Recent years have seen a sharp extremely alarming rise in Holocaust denial and Antisemitism in the United States, Canada, United Kingdom, and European Union. For too long we have allowed elements of the Holocaust to become trivialized. Anti-vaccination lies in the wake of COVID have seen people make disgustingly false comparisons between this and the Holocaust. Examples include a hat manufacturer in Tennessee producing fake anti-vax yellow stars to the words on Auschwitz’s gate, “Arbeit macht frei” (Work Sets You Free) becoming a fixture of anti-vax and Neo-Nazi demonstrations.

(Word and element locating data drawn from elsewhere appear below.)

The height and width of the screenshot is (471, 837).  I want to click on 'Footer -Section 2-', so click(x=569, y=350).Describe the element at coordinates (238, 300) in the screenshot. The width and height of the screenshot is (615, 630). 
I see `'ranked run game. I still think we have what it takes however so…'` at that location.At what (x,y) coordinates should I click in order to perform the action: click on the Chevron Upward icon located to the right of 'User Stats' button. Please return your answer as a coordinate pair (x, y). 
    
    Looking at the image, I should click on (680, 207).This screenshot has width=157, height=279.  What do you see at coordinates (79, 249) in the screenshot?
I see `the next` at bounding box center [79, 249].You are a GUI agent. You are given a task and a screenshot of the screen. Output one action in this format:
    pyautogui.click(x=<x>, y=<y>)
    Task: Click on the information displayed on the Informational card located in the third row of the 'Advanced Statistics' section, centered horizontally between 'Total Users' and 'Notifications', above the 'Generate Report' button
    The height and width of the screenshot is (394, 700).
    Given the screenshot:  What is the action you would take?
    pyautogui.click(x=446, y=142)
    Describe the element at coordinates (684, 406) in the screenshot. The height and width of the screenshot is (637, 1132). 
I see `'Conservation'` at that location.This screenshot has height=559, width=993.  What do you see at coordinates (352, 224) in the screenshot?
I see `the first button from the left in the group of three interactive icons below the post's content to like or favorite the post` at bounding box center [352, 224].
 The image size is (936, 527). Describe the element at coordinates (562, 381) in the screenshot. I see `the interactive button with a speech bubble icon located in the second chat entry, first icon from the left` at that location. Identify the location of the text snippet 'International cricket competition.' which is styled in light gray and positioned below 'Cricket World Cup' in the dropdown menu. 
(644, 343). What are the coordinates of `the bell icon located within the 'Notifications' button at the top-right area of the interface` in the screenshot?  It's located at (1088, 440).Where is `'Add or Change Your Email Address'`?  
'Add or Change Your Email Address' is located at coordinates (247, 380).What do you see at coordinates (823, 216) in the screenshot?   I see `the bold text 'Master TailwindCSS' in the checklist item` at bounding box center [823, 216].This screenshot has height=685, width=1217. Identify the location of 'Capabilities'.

Allowing this to go unchecked is a disgrace to the memory of those who lost their lives at Auschwitz, as well as the lucky few who survived. The stories of Holocaust survivors such as Auschwitz survivor Siggi Wilzig, the feature of the new book Unstoppable, are as important as ever in combatting this rising tide of Neo-Nazism and Antisemitism.
About Auschwitz
Located in Occupied Poland, Auschwitz was the largest Nazis’ concentration camp, comprising a large complex of 40 forced labor and extermination camps. The camp quickly earned a reputation for being among the most brutal of the Nazis’ concentration camps, with beatings and torture over the most trivial things being common.
Out of the 1.3 million people who were sent to Auschwitz, 1.1 million died.
Included in that number were 960,000 Jews (of whom 865,000 were gassed upon arriving) as well as 74,000 ethnic Poles, 21,000 Roma, and 15,000 Soviet prisoners of war.
Anne Frank and her family were sent to Auschwitz before being transferred to Bergen-Belsen.
Survivors of Auschwitz include Elie Wiesel, Viktor Frankl, Primo Levi – and Siggi Wilzig.
About Siggi
Siggi Wilzig was born in what is now Western Poland in 1926. When the Holocaust began, he and other members of his family were captured and sent to concentration camps, including Auschwitz. In later years, Wilzig estimated that about 59 members of his family were murdered by the Nazis. He was the only member of his school class of 1,500 to survive the Holocaust.
At Auschwitz, Wilzig lied about his age, claiming he was 18, as those younger were often immediately executed. He then survived years of brutal internment and forced labor, often tricking Nazi guards into believing he was an expert in whatever needed to be done, thus, enabling him to avoid being selected for extermination.
Wilzig survived Auschwitz and two death marches, being saved when the US Army liberated his camp on May 5, 1945.
After he emigrated to America, he went from a penniless starved Auschwitz survivor to a billionaire philanthropist and associate of Nobel Laureate Elie Wiesel.
The generation that survived the Holocaust grows thinner by the day as we move further from those horrific events, making it all the more important to counteract fascism, Neo-Nazism, and Antisemitism with stories such as Wilzig’s.